Résumé

Paul Pont Commentaire-traité des petits contrats… (1877-1878)

Qu'est-ce que la faillite? dit-il. C'est la cessation de payements; et la cessation de payements est indépendante du jugement de déclaration de faillite, de telle sorte qu'elle peut être de beaucoup antérieure à ce jugement. Or la faillite met arrêt sur tous les biens du débiteur; elle fixe l'état dans lequel ils se trouvent; elle paralyse tout mouvement ultérieur qui tendrait à changer leur condition. Qu'a-t-elle trouvé dans les mains du créancier qui se dit nanti? Est-ce un gage réalisé d'une manière complète et revêtu de toutes ses conditions d'existence?
Source : Gallica

Paul Pont Commentaire-traité des petits contrats… (1877-1878)

Le fondement de la prescription étant une présomption d'abandon de la part du créancier, il est bien évident que la prescription ne saurait courir tant que ce créancier a été dans l'impossibilité d'agir et de manifester par là l'intention de ne rien abandonner de ses droits. Or, il ne peut agir tant qu'il reste sous l'empire de l'erreur, du dol ou de la violence qui a vicié son consentement; il n'aura sa liberté d'action que le jour où son erreur sera dissipée, le jour où il aura découvert la fraude, le jour où il sera soustrait à la violence.
Source : Gallica

Paul Pont Commentaire-traité des petits contrats… (1877-1878)

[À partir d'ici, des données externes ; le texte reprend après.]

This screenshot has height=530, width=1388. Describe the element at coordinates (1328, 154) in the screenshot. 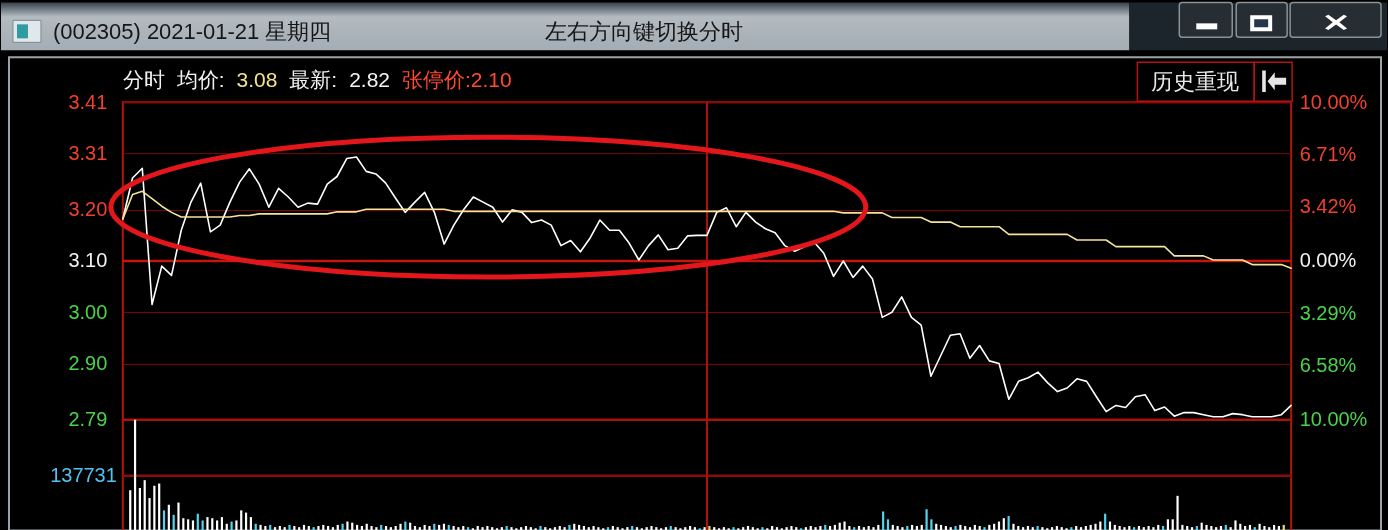

I see `y2-tick-label: 6.71%` at that location.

En thèse générale, on ne saurait mettre en doute le droit de faire d'un bail l'objet d'un contrat de gage. Malgré la très-vive controverse qui s'est élevée sur le caractère du droit du preneur, on paraît ne plus contester que ce soit là un droit mobilier. D'un autre côté, en même temps que le preneur est débiteur des loyers, ce qui fait que le bailleur est bien ici celui qui a un droit de créance, il est assurément créancier d'une jouissance. Le droit du preneur rentre donc, à tous égards, dans les termes combinés des art. 2072 et 2075: c'est un droit mobilier, c'est une créance.